La afirmación del no sé, que es una afirmación de lo escurridizo, de que nadie, en lo tocante al sexo, se gobierna a sí mismo, es soberana en términos de Edelman y Berlant: no idealiza el deseo expondiéndolo como la solución a todos nuestros problemas, sino que la violencia y el disciplinamiento se muestran inequívocamente en la construcción de la subjetividad sexual de la protagonista, y por ello se trata de un dispositivo feminista. Porque el feminismo nos muestra que 

los papeles que desempeñamos, las emociones que sentimos, quién da, quién recibe, quién exige, quién sirve, quien desea, quién es deseado, quién se beneficia, quién sufre: las reglas que rigen todo esto, quedaron establecidas mucho antes de que llegásemos al mundo. Someter nuestras preferencias sexuales al escrutinio político trae consigo, desde luego, un riesgo real. Queremos que el feminismo pueda cuestionar las bases del deseo, pero sin que se tilde a nadie de zorra, sin mojigatería ni abnegación: sin decirle a ninguna mujer que en realidad no sabe lo que quiere, o que no es posible que disfrute de lo que en efecto desea, siempre dentro de los límites del consentimiento. Algunos creen que esto es tarea imposible, que la mínima apertura a una crítica del deseo conducirá de modo inevitable al moralismo autoritario (igual que Judith Shklar habla de un «liberalismo del miedo», esto es, un liberalismo motivado por el miedo a alternativas autoritarias). Nadie goza de una prerrogativa sexual, y todo el mundo tiene derecho a desear lo que quiera, pero las preferencias personales –pollas no, fems no, gordos no, negros no, árabes no, ni chinos ni pachitos, sin pluma– rara vez son solo personales  (Amia Srinivasan, El derecho al sexo. Feminismo para el siglo XXI, 2022)

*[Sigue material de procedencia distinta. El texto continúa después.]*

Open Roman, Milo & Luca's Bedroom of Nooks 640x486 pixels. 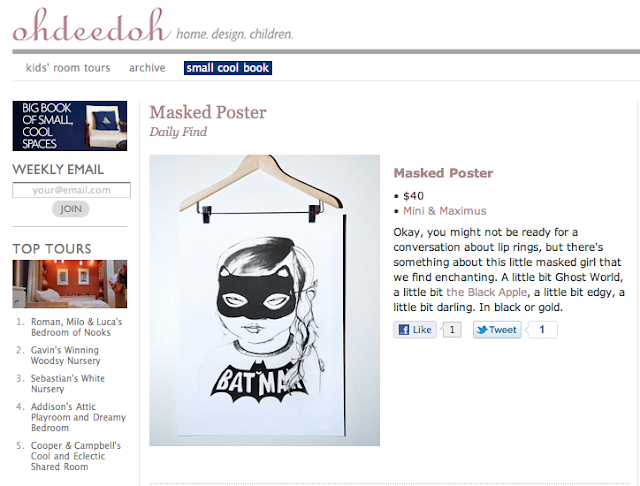tap(76, 327)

Los recuerdos falsos, las interpretaciones parciales y la siempre importante e inevitable presencia del testimonio de los otros conducen al (exitoso) fracaso del desvelamiento de la verdad. La madre de Mila, como imagen de ese otro (pero no uno cualquiera, sino el femenino), le cuenta a la protagonista, en lo que quizás sea el punto definitivo de esta lectura, que a ella, y no solo a su padre, también le pedía que le hiciese masajes, algo que había olvidado por completo en detrimento de la apertura de otro deseo posible y que descarta definitivamente la posibilidad de volver transparente y coherente su genealogía sexual. El lenguaje jurídico no gobierna la indagación psicológica y la adultez se compone finalmente sin ser superadora de la niñez ni la adolescencia; en todos los casos, la relación, la interacción y la exploración, a veces dolorosa y otras excitante, muestran la necesidad de romper los límites del discurso contemporáneo sobre el consentimiento y el deseo y la importancia de situarse más allá de la ley en una apertura al análisis ético y político que merece, en realidad, el propio concepto. 

La pregunta que formula Creatura no es la de si Mila quería o no en todas esas escenas repletas de ambigüedades satisfactorias y frustrantes –sin que esta pregunta deje de ser vital– sino cómo es posible que un movimiento de lo más íntimo y corporal lleve «a remitirse al deseo de otro para encontrar el propio deseo, el propio ser, vía el amor y el goce» (Clotilde Leguil, Ceder no es consentir).